(Click-target data)
— Start —
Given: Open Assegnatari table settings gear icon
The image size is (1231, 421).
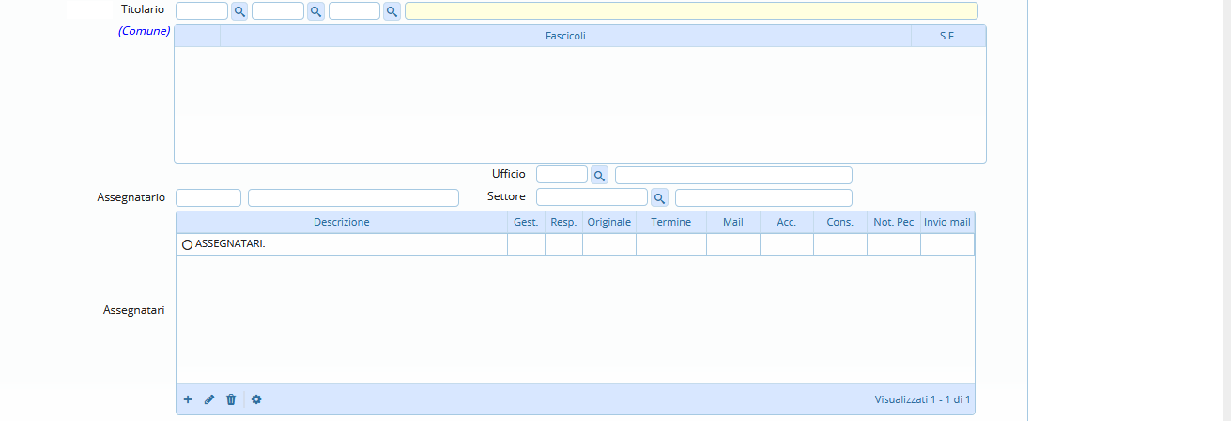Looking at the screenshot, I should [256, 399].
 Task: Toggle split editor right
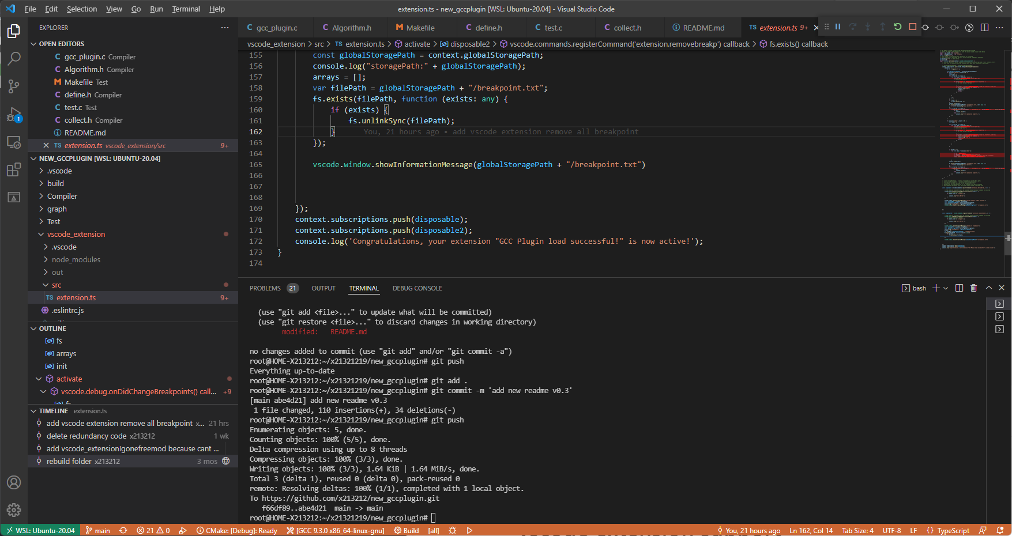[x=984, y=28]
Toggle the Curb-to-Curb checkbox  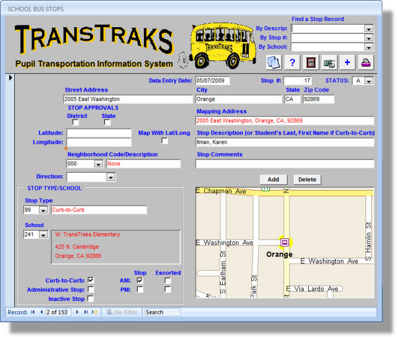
— End —
## GOAL
Can you extract every line of text from the three items above, word for word, leaving the pictures out?

## REPLY
Given: Open Assegnatari table settings gear icon
The image size is (1231, 421).
Looking at the screenshot, I should [256, 399].
 Task: Toggle split editor right
[x=984, y=28]
Toggle the Curb-to-Curb checkbox  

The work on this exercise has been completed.